Deriving Simple Linear Regression
Throughout my working life, I've seen so many charts with regression lines. But how does regression work and when should we apply it?
Well let's see how it's derived.
Background
Two variables $Y_i$ and $x_i$ have the following linear relationship
$$Y_i = \alpha + \beta x_i + e_i \qquad \text{where} \quad e_i \sim N(0,\sigma^2)$$Let's call $x_i$ the input or independent variable
Let's call $Y_i$ the response or dependent variable
Examples:
- temperature $x_i$ of a steel making process and hardness of steel $Y_i$
- temperature $x_i$ of a chemical process and yield $Y_i$
We want to know what $\alpha$ and $\beta$ are since it could save a lot of money.

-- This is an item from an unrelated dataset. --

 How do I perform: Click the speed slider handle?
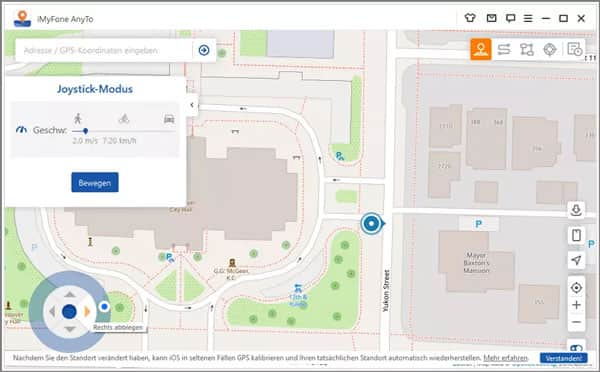85,131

Unfortunately we have to estimate their values based on observations $(x_i,Y_i)$
What is a good estimator?
So we have to come up with estimators $A$ and $B$ for $\alpha$ and $\beta$ and the question is, what are "good" estimators?
Note that you can do whatever you want. For example, let's say god tells us that $\alpha = \beta = 2$ and thus $Y_i = 2 + 2 x_i + e_i$
By sheer dumb luck I choose $A=B=2$ which is not based on any observations however I was incredibly lucky.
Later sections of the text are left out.